Mexico’s Ambassador to the US Esteban Moctezuma Barragán sent a letter to the US Secretary of Labor Martin J. Walsh to communicate concerns regarding the lack of labor enforcement laws in the agricultural, protein processing and packaging industries. Mexico took this action to express its concerns regarding the rights of migrant workers in the US agribusiness sector.

Both countries have recently appealed to legal channels to enforce the USMCA. Mexico’s President Andrés Manuel López Obrador said the situation is two-sided. “It is reciprocal. Just as they can file complaints about the situation their workers face in our country, we can also file complaints if there is a violation of our workers’ rights in the US.” The letter was sent a few days after US Trade Representative Katherine Tai asked the Mexican government to review a complaint filed by General Motors workers. As a result of the latter case, the US filed a complaint under the “Rapid Response Mechanism” against the General Motors plant in Silao, Guanajuato, for alleged violations of workers’ rights. 

 

 

Interested in more?
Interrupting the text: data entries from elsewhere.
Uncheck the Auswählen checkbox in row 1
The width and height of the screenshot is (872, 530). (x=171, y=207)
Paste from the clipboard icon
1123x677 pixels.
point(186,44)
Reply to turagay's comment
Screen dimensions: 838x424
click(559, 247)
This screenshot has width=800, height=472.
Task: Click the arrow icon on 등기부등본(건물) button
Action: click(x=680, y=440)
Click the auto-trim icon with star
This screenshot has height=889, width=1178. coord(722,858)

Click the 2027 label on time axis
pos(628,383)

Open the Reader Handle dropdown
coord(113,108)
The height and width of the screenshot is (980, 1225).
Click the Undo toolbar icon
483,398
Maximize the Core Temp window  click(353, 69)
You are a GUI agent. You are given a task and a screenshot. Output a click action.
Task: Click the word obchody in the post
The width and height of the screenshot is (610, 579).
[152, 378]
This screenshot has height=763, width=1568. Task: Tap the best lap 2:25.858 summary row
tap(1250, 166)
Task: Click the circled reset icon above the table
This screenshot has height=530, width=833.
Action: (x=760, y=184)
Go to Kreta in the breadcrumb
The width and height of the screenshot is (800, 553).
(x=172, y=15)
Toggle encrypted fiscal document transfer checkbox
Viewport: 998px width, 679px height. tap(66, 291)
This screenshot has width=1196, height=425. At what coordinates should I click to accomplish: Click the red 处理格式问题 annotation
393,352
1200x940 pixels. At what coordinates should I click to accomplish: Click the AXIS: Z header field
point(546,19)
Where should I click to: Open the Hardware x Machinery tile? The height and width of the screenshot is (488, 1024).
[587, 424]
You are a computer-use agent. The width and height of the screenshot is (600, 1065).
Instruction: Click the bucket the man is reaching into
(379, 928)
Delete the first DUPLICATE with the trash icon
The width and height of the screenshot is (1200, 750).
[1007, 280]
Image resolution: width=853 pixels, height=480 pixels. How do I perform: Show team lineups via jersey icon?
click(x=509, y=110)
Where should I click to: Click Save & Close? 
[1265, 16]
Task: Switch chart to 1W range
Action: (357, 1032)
Here are the week’s major headlines in Agribusiness!

 

  

  • The Ministry of Agriculture and Provivi, a pest control company, strive to promote an agroecological technology technique that aims to eradicate the fall armyworm in corn. The Ministry of Agriculture indicates that this agroecological technology allows the eradication of the fall armyworm by dispersing doses of pheromones to cause sexual confusion in the insect. The correct implementation of this technology reduces the use insecticides and agrochemicals by up to 40 percent and generates savings in production costs. This is relevant given how losses in agriculture due to pests and diseases amount to more than US$220 billion annually worldwide.

 

 

  • Mexico’s white and yellow corn production is expected to reach 28 million tons this year due to a 2.6 percent growth. Yellow corn production, however, decreased during 2020 as Chihuahua registered 1.15 million tons, Jalisco 851,479 tons and Tamaulipas 345,444 tons. According to the Ministry of Agriculture, Mexico imports approximately 69 percent of its yellow corn for livestock consumption. The government aims to replace 16 million tons of US yellow corn imports as well as a majority of genetically modified products (GMO) with national products by 2024.

 

 

 

  • In the first four months of the year, national honey exports reached 6,460 tons with a commercial value of US$21.56 million. The Ministry of Agriculture and Rural Development reported that a 22.4 percent increase in honey production is expected this year, with an estimated volume of 66,270 tons. Honey is one Mexico’s growing agri-food products since the country is now in eighth place in production globally. 

 

 

 

  • Mexico is among the five nations with the best sanitary and pest control systems, said Secretary of Agriculture and Rural Development Víctor Villalobos Arámbula. The next step is the promotion and export of agri-food products to Germany. Villalobos Arámbula and Mexico’s Ambassador to Germany Francisco Quiroga Fernández agreed to strengthen the promotion, certification and export of Mexican agri-food products to Germany through a strategy that includes sanitary, logistical and commercial aspects.